# [Work required]
Locate every line in the material below that has the word "will". Copy each of those lines.

***** Record excerpts

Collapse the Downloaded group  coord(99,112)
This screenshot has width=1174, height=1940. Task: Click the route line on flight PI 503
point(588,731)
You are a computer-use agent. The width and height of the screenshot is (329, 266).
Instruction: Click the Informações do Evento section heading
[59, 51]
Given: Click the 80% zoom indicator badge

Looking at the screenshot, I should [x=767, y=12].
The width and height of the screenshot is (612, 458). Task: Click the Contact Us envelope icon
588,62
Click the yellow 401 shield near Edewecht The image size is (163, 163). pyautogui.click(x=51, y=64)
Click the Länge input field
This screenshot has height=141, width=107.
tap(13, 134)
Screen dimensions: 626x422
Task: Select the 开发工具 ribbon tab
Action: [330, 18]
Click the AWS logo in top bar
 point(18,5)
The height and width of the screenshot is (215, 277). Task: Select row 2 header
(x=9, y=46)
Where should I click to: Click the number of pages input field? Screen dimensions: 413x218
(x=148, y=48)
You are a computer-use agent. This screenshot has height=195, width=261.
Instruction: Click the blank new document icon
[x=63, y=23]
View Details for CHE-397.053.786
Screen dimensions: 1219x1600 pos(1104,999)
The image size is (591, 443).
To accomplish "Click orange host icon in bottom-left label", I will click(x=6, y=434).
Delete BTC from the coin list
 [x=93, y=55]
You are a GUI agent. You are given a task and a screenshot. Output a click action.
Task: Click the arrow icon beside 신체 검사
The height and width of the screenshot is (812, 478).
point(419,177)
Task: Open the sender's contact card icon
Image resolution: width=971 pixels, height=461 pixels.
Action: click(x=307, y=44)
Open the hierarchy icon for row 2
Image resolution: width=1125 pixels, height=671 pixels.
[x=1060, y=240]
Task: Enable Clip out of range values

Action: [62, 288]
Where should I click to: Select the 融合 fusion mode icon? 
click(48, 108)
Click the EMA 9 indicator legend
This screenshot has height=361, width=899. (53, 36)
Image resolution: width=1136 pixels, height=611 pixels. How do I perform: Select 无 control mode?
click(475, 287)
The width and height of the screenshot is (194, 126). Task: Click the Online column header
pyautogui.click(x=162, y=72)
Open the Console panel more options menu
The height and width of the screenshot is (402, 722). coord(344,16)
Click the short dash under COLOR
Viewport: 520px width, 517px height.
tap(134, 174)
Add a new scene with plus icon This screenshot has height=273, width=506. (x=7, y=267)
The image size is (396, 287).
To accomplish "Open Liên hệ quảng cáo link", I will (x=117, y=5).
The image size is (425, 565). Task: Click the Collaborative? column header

**********

# [Solution for this problem]
To accomplish "Click orange host icon in bottom-left label", I will click(x=6, y=434).
To accomplish "Open Liên hệ quảng cáo link", I will (x=117, y=5).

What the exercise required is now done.